Appendix B2: Managing Heritrix 3 Crawler-Beans
A Heritrix3 harvest is defined by a Crawler-Bean (.cxml) file. This is a bean-definition file from the Spring framework. You can use Heritrix3's own documentation to create Crawler-Bean files which can then be uploaded to NetarchiveSuite via the GUI. NetarchiveSuite overwrites certain placeholder values in every Crawler-Bean definition before scheduling the harvest. The following placeholders are defined - some are required in every Crawler-Bean file, others are optional.

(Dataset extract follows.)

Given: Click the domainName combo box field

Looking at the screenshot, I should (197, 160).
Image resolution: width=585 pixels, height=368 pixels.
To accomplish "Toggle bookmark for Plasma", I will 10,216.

When an optional placeholder is missing from the Crawler-Bean definition, then any attempt to redefine its value via the GUI will be ignored. There is no validation of Crawler-Bean files in this version of NetarchiveSuite, so a missing required placeholder will first manifest itself as a harvest job which fails to start. Some form for validation will be introduced in a later version of NetarchiveSuite.
Required Placeholders
Placeholder | Placing | Comments |
---|---|---|
frontier.queueTotalBudget=%{FRONTIER_QUEUE_TOTAL_BUDGET_PLACEHOLDER} | In PropertyOverrideConfigurer | See discussion below |
quotaenforcer.groupMaxFetchSuccesses=%{QUOTA_ENFORCER_GROUP_MAX_FETCH_SUCCES_PLACEHOLDER} | In PropertyOverrideConfigurer | See discussion below |
quotaenforcer.groupMaxAllKb=%{QUOTA_ENFORCER_MAX_BYTES_PLACEHOLDER} | In PropertyOverrideConfigurer | See discussion below |
%{CRAWLERTRAPS_PLACEHOLDER} | in the regexList in MatchesListRegexDecideRule | Substituted with global crawler traps defined in NAS |
%{ARCHIVER_PROCESSOR_BEAN_PLACEHOLDER} | At the first xml nesting level, inside the <beans> element | |
%{ARCHIVER_BEAN_REFERENCE_PLACEHOLDER} | Inside the DispositionChain bean. |
Optional Placeholders
Placeholder | Placing | Comments |
---|---|---|
crawlLimiter.maxTimeSeconds=%{MAX_TIME_SECONDS_PLACEHOLDER} | In PropertyOverrideConfigurer | if absent, e.g. if maxTimeSeconds is hardcoded in the crawler-beans file, then NAS will never override this value. |
<property name="indexLocation" value="%{DEDUPLICATION_INDEX_LOCATION_PLACEHOLDER}"/> | Inside the bean with class is.hi.bok.deduplicator.DeDuplicator | If absent, there will be no deduplication |
metadata.robotsPolicyName=%{HONOR_ROBOTS_DOT_TXT} or <property name="robotsPolicyName" value="%{HONOR_ROBOTS_DOT_TXT}"/> | In PropertyOverrideConfigurer or In metadata bean | If absent, the robotsPolicy will be "ignore" (the default in H3) or hardwired to either obey or ignore |
extractorHtml.extractJavascript=%{EXTRACT_JAVASCRIPT} | In PropertyOverrideConfigurer | If absent, the H3 template will use default value(?) or be hardwired to either true or false |
scope.rules[2].maxHops=%{MAX_HOPS} (assuming TooManyHopsDecideRule is the 3rd bean defined in the "scope" bean) or <property name="maxHops" value="%{MAX_HOPS}" /> | In PropertyOverrideConfigurer
in bean for class org.archive.modules.deciderules.TooManyHopsDecideRule | If absent, the H3 template will use default value(20) or be hardwired to something else |
Quote Enforcement
All three Quota/Budget -related placeholders are required, but their interpretation depends on the NAS setting harvester.scheduler.jobGen.objectLimitIsSetByQuotaEnforcer.
Behaviour is as follows:
objectLimitIsSetByQuotaEnforcer | |
---|---|
true | queueTotalBudget is set to infinity groupMaxFetchSuccesses is set to the maxObjectsPerDomain value from NAS |
false | queueTotalBudget is set to the maxObjectsPerDomain value from NAS groupMaxFetchSuccesses is set to infinity |
In all cases, groupMaxAllKb is set to the value determined from the maxBytesPerDomain setting from the NAS GUI (default value is -1 which is equivalent to no limit).